*TASK INPUT*:
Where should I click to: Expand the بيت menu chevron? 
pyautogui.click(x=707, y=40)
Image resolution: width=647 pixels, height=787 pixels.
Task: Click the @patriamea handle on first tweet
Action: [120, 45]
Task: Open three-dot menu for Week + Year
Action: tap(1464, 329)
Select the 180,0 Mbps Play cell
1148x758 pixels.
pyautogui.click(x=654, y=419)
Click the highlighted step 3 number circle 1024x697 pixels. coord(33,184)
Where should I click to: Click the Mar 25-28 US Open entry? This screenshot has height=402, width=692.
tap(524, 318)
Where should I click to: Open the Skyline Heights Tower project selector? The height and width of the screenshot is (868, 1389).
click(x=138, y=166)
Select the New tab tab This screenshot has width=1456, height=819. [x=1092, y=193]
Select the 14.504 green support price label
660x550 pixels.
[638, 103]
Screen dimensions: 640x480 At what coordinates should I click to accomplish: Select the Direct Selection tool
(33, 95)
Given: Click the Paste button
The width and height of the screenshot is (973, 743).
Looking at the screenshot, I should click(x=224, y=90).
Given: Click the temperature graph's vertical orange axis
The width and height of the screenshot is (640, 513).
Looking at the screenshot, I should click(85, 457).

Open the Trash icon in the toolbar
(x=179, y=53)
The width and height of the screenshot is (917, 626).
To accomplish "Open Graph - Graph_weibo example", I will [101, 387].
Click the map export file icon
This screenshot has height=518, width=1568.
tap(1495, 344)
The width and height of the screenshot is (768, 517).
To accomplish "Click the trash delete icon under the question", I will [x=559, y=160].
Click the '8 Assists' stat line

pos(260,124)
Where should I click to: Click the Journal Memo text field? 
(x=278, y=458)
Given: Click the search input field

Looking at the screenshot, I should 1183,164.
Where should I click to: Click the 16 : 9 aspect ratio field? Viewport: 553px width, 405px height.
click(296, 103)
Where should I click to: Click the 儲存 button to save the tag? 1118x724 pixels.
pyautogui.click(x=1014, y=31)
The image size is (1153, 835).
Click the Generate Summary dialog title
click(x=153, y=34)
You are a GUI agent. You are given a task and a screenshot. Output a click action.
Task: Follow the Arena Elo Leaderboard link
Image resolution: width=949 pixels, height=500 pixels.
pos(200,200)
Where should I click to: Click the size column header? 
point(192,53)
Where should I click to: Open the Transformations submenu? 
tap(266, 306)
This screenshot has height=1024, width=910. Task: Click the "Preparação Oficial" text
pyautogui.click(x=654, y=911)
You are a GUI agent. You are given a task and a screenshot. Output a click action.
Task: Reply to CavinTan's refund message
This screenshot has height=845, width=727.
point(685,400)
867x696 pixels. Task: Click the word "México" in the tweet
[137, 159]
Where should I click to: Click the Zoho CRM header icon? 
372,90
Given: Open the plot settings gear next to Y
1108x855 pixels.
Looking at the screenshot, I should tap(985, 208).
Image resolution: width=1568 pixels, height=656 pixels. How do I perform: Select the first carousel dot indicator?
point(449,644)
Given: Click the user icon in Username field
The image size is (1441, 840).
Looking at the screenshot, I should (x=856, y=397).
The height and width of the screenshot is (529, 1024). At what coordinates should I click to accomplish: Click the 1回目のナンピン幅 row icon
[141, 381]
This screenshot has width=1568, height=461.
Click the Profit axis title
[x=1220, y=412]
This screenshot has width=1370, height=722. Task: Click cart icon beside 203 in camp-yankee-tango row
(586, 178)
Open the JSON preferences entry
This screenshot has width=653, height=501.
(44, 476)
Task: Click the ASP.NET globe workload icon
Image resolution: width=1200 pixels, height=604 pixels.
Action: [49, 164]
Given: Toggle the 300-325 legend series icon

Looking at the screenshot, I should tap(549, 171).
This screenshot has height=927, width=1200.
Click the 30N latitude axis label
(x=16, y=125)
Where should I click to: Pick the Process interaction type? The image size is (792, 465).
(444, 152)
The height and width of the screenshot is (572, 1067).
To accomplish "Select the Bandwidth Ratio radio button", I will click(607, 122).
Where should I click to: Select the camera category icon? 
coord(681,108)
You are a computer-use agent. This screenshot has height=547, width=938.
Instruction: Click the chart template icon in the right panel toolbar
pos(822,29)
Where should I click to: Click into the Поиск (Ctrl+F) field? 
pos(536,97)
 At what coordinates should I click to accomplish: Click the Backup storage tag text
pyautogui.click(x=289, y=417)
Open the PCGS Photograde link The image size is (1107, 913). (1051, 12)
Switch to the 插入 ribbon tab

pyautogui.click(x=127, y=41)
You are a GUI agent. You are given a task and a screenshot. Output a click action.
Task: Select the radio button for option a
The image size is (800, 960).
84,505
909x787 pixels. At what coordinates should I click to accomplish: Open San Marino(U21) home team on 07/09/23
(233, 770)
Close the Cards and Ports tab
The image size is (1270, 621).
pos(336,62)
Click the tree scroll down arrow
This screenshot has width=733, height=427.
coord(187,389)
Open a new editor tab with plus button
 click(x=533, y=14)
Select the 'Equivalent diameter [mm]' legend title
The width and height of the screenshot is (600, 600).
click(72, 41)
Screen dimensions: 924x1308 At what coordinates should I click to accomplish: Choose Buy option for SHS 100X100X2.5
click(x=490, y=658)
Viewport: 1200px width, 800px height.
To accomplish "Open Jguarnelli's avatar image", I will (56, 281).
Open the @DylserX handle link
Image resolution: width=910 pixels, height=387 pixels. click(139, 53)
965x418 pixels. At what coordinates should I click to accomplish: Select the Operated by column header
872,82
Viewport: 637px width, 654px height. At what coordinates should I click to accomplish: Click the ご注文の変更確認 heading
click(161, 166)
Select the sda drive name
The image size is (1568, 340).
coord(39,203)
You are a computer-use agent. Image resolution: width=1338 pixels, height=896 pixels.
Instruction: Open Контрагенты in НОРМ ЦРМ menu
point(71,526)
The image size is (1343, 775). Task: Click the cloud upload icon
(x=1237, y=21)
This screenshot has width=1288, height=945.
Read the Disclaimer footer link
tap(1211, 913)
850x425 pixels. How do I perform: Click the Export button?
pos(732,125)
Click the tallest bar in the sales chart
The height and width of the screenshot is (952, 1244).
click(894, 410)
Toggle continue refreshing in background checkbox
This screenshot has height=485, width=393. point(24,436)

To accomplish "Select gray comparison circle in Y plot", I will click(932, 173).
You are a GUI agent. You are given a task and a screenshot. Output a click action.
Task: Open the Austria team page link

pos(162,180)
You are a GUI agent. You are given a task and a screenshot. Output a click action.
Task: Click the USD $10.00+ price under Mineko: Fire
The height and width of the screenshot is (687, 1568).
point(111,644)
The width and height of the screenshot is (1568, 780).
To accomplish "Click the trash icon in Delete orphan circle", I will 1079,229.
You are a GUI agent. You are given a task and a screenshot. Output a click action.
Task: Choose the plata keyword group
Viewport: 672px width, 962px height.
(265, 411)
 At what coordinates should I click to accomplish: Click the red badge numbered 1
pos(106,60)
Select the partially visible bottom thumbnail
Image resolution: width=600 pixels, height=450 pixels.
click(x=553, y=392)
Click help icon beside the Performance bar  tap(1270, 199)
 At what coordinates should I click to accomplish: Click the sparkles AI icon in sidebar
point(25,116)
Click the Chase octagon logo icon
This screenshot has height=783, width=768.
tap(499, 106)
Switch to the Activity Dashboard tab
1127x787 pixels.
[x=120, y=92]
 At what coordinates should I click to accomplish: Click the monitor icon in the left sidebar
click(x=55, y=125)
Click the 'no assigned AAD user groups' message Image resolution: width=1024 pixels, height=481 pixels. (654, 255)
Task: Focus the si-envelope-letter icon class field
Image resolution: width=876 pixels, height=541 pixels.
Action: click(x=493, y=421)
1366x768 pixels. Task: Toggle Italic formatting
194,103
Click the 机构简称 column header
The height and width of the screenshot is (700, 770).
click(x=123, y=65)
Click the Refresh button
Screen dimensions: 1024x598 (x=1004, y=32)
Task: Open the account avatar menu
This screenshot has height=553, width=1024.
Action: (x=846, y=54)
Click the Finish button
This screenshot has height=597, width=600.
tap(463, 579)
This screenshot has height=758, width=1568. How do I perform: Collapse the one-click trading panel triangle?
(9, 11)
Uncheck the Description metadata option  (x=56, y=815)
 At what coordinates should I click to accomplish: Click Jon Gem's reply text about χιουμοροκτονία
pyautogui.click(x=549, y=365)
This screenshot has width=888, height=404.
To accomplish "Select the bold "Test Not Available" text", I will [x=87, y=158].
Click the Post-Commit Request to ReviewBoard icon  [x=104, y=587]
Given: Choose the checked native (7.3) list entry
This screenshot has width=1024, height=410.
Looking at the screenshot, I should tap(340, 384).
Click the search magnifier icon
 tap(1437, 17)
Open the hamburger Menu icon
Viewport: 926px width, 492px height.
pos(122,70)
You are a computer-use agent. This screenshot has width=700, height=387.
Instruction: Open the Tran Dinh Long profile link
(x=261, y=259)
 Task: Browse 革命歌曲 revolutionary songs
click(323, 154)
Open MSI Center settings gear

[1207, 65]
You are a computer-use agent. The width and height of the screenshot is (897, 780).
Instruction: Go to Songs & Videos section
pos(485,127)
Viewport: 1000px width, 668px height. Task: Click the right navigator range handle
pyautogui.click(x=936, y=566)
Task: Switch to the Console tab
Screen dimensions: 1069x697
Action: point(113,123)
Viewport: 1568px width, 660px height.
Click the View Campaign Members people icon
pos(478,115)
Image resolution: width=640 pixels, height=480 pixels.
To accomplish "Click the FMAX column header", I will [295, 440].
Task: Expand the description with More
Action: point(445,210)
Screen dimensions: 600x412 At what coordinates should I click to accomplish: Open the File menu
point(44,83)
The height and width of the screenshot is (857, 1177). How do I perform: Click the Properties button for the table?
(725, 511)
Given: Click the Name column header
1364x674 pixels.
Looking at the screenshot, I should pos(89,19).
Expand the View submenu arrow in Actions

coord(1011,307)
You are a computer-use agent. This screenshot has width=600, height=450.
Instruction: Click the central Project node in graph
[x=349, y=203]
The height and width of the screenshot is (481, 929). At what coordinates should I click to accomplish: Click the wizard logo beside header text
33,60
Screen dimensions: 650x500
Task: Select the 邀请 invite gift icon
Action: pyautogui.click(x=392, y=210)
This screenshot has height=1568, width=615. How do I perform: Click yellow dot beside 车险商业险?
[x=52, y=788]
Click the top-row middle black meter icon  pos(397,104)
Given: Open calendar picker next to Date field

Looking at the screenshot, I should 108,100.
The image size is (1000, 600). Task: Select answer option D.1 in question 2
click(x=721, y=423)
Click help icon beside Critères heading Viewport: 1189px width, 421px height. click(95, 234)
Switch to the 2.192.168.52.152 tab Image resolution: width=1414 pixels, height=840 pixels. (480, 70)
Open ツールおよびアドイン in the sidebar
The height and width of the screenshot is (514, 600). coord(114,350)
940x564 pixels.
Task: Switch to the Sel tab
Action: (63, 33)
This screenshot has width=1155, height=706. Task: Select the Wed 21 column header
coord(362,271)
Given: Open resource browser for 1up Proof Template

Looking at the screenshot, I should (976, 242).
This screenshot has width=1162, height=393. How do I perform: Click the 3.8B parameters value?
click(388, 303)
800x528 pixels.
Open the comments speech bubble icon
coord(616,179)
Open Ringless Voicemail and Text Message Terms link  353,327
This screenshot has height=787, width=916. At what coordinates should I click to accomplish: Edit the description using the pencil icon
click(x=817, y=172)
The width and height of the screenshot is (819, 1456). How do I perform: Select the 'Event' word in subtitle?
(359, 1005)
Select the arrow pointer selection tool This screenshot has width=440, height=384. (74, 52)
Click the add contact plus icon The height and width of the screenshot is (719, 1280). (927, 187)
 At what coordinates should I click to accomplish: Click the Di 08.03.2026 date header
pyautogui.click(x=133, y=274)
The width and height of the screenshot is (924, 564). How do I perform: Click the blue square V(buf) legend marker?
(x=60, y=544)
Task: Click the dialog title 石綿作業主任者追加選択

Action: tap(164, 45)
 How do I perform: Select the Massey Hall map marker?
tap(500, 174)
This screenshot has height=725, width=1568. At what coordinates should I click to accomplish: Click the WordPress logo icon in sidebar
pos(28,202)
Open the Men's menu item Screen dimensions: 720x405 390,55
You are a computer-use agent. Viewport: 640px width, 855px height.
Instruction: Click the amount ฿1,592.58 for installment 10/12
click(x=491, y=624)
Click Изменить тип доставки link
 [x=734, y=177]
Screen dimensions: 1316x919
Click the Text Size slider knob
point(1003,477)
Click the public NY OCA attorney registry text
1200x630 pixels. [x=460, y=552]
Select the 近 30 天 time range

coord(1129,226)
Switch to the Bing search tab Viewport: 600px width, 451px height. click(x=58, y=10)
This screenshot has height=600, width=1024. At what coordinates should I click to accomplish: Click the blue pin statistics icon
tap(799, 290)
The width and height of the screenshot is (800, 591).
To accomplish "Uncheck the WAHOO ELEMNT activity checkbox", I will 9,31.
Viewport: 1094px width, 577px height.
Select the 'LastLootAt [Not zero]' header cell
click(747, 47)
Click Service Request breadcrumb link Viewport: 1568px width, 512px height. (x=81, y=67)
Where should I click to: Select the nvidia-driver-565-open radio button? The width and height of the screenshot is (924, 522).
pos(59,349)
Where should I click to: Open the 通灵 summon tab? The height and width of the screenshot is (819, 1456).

*ASSIGNED TASK*:
Of the lines above, count those containing the word "help", and give the number by itself.

*RESULT BELOW*:
2